Parmi les priorités identifiées, la plateforme insiste sur la nécessité de clarifier les compétences de ces institutions, ainsi que leur autonomie financière. L’objectif ? Éviter toute ingérence politique dans les processus électoraux et garantir une gestion impartiale des scrutins futurs.

libération des détenus politiques et retour des exilés pour apaiser le climat

Pour instaurer un environnement propice aux réformes, la 2PFJ recommande des mesures fortes : la libération des personnes détenues pour des motifs politiques ainsi que le retour sécurisé des exilés. Ces gestes, selon l’organisation, sont essentiels pour rétablir la confiance entre les différents acteurs et favoriser un dialogue constructif.

Elle souligne également l’importance d’une représentation équilibrée des femmes et des jeunes au sein des futures instances électorales.
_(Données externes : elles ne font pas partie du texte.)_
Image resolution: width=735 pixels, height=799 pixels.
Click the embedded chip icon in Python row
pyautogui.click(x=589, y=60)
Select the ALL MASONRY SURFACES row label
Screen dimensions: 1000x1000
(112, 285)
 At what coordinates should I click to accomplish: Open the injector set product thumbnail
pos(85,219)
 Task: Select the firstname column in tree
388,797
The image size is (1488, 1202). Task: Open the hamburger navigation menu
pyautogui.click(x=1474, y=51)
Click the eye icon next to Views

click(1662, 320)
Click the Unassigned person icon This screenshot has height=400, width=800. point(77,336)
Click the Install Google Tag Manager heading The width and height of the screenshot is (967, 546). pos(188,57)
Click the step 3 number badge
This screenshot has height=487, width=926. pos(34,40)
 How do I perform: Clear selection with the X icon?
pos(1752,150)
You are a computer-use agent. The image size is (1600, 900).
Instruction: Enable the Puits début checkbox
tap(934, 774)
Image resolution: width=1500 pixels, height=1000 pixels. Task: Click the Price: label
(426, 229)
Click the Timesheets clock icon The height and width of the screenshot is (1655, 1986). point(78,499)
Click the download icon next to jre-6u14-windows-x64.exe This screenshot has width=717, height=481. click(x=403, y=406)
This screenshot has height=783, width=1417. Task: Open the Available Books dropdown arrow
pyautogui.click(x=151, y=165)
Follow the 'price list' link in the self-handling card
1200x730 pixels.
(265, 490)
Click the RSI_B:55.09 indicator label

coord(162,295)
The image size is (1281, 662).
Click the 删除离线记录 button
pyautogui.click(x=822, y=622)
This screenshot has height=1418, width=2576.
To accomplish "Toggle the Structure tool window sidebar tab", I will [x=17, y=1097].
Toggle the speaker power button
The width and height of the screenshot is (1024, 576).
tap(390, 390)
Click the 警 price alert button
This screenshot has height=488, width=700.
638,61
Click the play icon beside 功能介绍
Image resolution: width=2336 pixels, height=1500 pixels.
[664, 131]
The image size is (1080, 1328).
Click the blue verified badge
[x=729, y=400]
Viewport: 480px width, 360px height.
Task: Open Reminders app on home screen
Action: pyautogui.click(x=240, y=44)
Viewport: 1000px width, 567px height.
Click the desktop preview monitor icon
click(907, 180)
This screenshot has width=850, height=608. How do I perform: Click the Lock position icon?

Cette inclusion permettrait de renforcer la veille citoyenne et de promouvoir une démocratie plus représentative.

une opportunité historique pour la Côte d’Ivoire

La réforme électorale représente, selon la 2PFJ, une chance unique pour le pays de tourner la page des crises politiques. L’organisation rappelle que les Ivoiriens ont su, par le passé, surmonter leurs divergences pour servir l’intérêt supérieur de la Nation. Ce nouveau chapitre doit être l’occasion de bâtir une Côte d’Ivoire plus stable, plus unie et plus prospère.

Cette initiative s’inscrit dans un contexte marqué par la dissolution de l’ex-Commission électorale indépendante (CEI) et l’organisation, le 22 juin 2026, d’une rencontre nationale présidée par le Premier ministre Robert Beugré Mambé. Cet événement, présenté comme une étape clé du processus, a réuni l’ensemble des forces politiques et de la société civile pour discuter des pistes de réforme du système électoral.